Literature, of course, has its share of ailing and infirm children. In Hans Christian Andersen’s “The Story of a Mother”, Death sneaks up to snatch a child away from a mother who, sleepless for days after caring for the infant, closes her eyes for a wee second; Our Mutual Friend, Charles Dickens’s last finished novel, captures poignantly the searing vignettes of life in a hospital full of sick and dying children. Interestingly, in spite of the improvements in paediatric care and the falling infant mortality rates around the world, illness continues to be a dominant literary theme: at least one-third of submissions by young writers for the Branford Boase Award, which recognizes precocious literary talent, had, in one particular year, an ill child as a protagonist.

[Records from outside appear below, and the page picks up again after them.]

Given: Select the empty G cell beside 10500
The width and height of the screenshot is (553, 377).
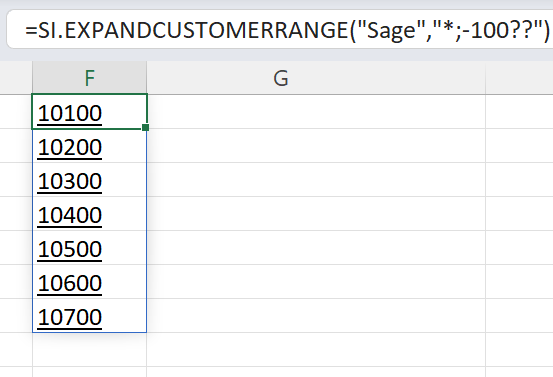Looking at the screenshot, I should point(316,248).
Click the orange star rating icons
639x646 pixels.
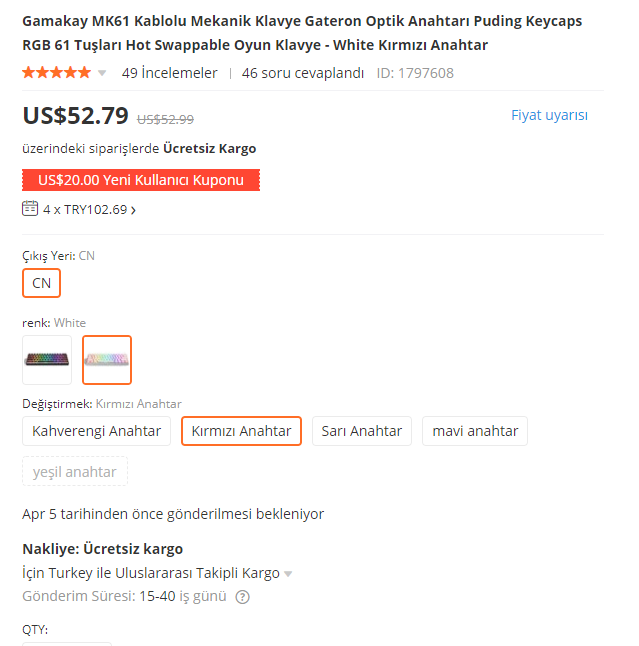coord(56,73)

Even though ailing children have been central to literary plots, they have seldom been armed, as is the case with Sadananda, with agency. This element of agency — an ability to ponder their own lives and those of others — is what makes the fictive children of Ray and Majumdar speak to us in this dark hour.

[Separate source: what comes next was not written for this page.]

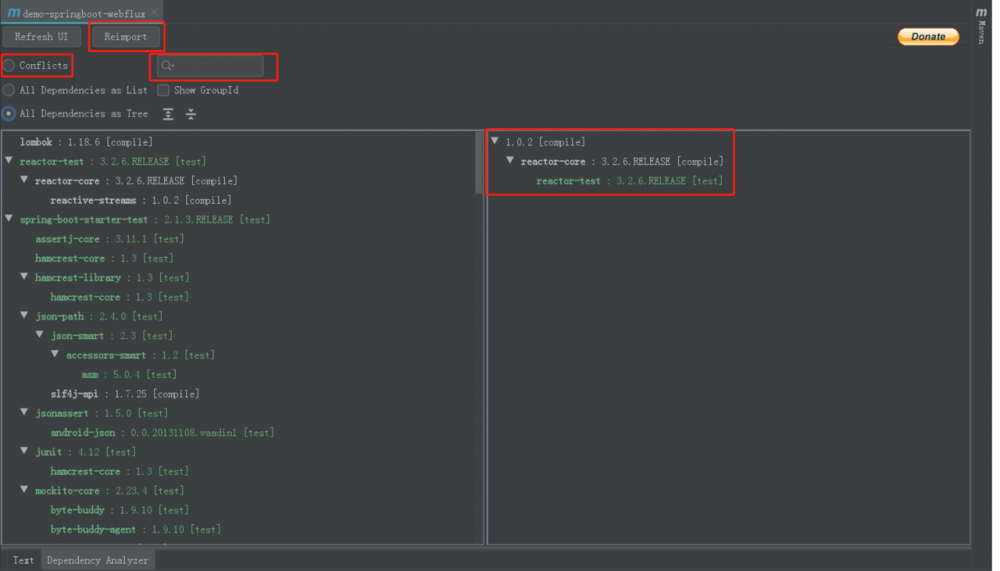This screenshot has width=1000, height=571.
Task: Click the Expand All tree icon
Action: click(x=168, y=114)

In his book, The Courage to Exist: A Philosophy of Life and Death in the Age of Coronavirus, the philosopher, Ramin Jahanbegloo, has underscored the importance of listening to and contemplating what these voices — old and young, real and imagined, within and without — have to say to the human collective.
And they offer a lot to think about.
For the list of sordid spectacles that embellish New India is long and as inscrutable as the mounting evidence of the body politic of the nation writhing in an excruciating agony that it shares with the corporeal bodies of its citizens. There is an elected government which, having sleepwalked through the first wave of a pandemic, now finds itself drowning in the second on account of criminal lapses. There are the government’s defenders, impeccable but graceless men, women and institutions, unmoved by the sight of innumerable funeral pyres, their light, ironically, the harbinger of the gathering darkness. There is ceaseless tragic news: of the burden of disease and death getting heavier with each passing day; of a country heaving and gasping together, as if in a feeble nod to an eerie orchestra, for oxygen; of a newspaper in Rajkot devoting nearly seven pages of its twenty-page edition to obituaries, respecting those who breathe no longer.
Can there be Forgiveness after such Knowledge?
Did Ray and Majumdar answer this question? Perhaps. The ants that make up Sadananda’s tiny world raise the banner of disaffection, inflicting a blow — a bite — that makes their young patron’s oppressor beat a hasty retreat. Majumdar makes the phantom elephants shed their gentility too; with a bit of a push, they tear down the walls of that dreadful penitentiary, freeing the child.
Do Bengal and India care enough about these clues of deliverance?